Today, as the impacts of climate change are felt more keenly than ever before in America’s cities and towns, disaster recovery is a far more complex activity, one that requires expertise and team work. As fire season lengthens, as major hurricanes hit multiple times in a few short months, and as tornadoes and ice storms intensify, hard-hit localities need help from public and private sector partners – particularly when it comes to technology and infrastructure – not just to get back on their feet, but to build back better.
This was the situation that Henry Guinn, Mayor of Jennings, Louisiana found himself in last year as two hurricanes made landfall on either side of the city just weeks apart. “There were four major hurricanes that hit Louisiana in 2020. But for the town of Jennings it was Hurricane Laura in August of 2020 and Hurricane Delta just a few weeks later in October that had direct impacts on the town,” explained Mayor Guinn. “They were both Category 4 storms, but completely different weather events with Laura bringing 100 mile per hour winds and Delta stalling over the town and dumping 14 inches of rain in a very short period of time, which resulted in massive flooding.”
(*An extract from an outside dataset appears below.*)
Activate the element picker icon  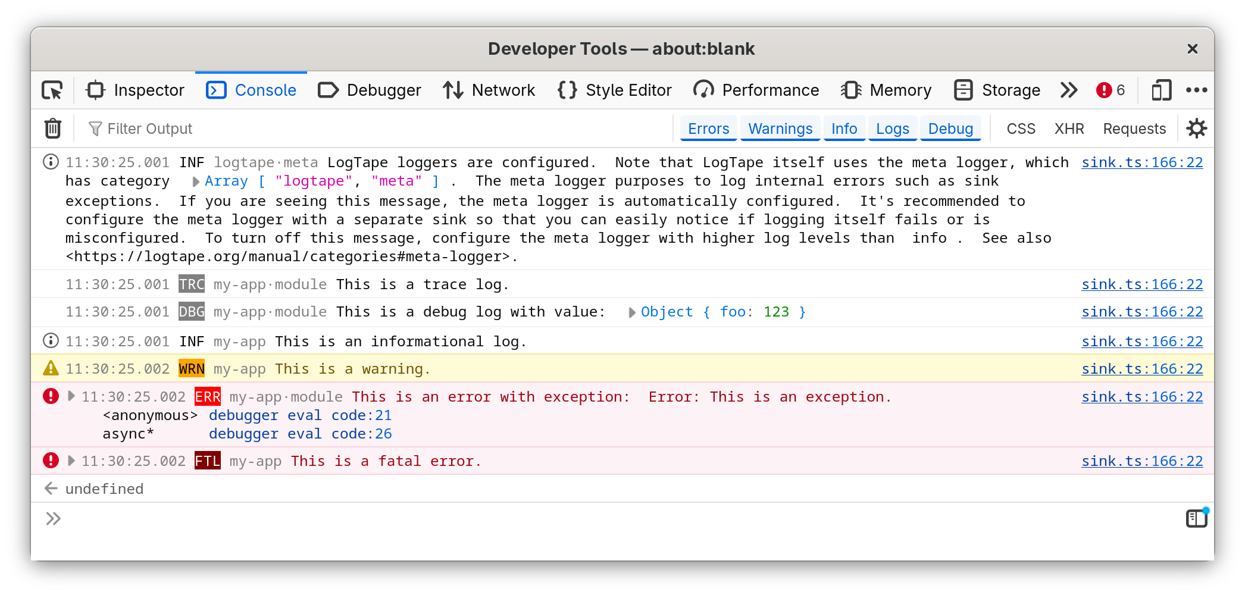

As you would expect, the town’s communications, IT, and other public utilities infrastructure was hard hit by the twin forces of wind and rain. “Many Live Oaks were uprooted by the wind and then those that survived the wind toppled over as the ground became saturated and the soil structure weakened,” said Mayor Guinn. “As you might expect, the trees did a significant amount of damage to not only the gas lines they uprooted, but also to above ground and underground cables that run power, phone lines, and Internet cables. And of course, cell phone towers were also damaged by the strong winds and unrelenting rain.”
Despite the seriousness of the infrastructure damage experienced in Jennings, the town was able to restore essential services in a matter of hours, when conceivably it could have taken weeks. “What made the difference for Jennings was our partnership with Verizon,” shared Mayor Guinn. “They responded immediately to our request for assistance and deployed a Verizon Response Team to Jennings to aid in rebuilding the town’s communications infrastructure.”
Verizon developed the response team model a little over two years ago based on how the organization responds to emergencies internally. “We had built this multi-channel volunteer force where employees would assist each other following a disaster,” explained Trent Griggs, Verizon Response Manager for the South East Region. “We developed highly effective and successful project management plans to get our colleagues in affected areas back up and running in a timely manner so they could then help their communities recover.”
Using this as a blueprint, Verizon built 21 regional teams to provide that same mutual aid model to the communities the organization serves. “While every situation is unique because our planning starts with building relationships with local governments long before disaster strikes, we build relationships based on respect,” explained Griggs. “We start by understanding the possible scenarios the locality might face and an understanding of each other’s capabilities so that we can step in with the right tools and solutions at the right time. We want to enhance safety and make a significant contribution to the community’s recovery and rebuilding efforts and never hamper the locality or become the mission.”
To this end, much of the work that Griggs and the Verizon Response Team performed in Jennings following the twin hurricanes in 2020 was focused on restoring both phone and Internet quickly. “Obviously first responders can do their jobs much more quickly if they have reliable communications,” Griggs observed. “With the town’s citizens relying on the Internet to be able to register for federal assistance, it was important that we focused our efforts there.”
After every disaster response effort the Verizon team learns more about how to work effectively with local communities to support their recovery efforts. From refining procedures to incorporating additional tools, such as drones that can be used to assess damage and prioritize repairs, an After Action Report is shared both within the Verizon Response Team and also with government partners. “With each iteration there’s an opportunity to learn and to build relationships with the communities we serve so that we’re not just solving problems on the ground, but also being mission-forward,” Griggs concluded.
With wildfires no longer happening just in the west, or tornados only striking Tornado Alley, or Category 4 and 5 hurricanes only happening once in a lifetime, the ability to recover quickly from these disasters has never been more important. By working in partnership with private sector partners local governments increase their capacity and capability to respond to these events and build resilient and vibrant communities.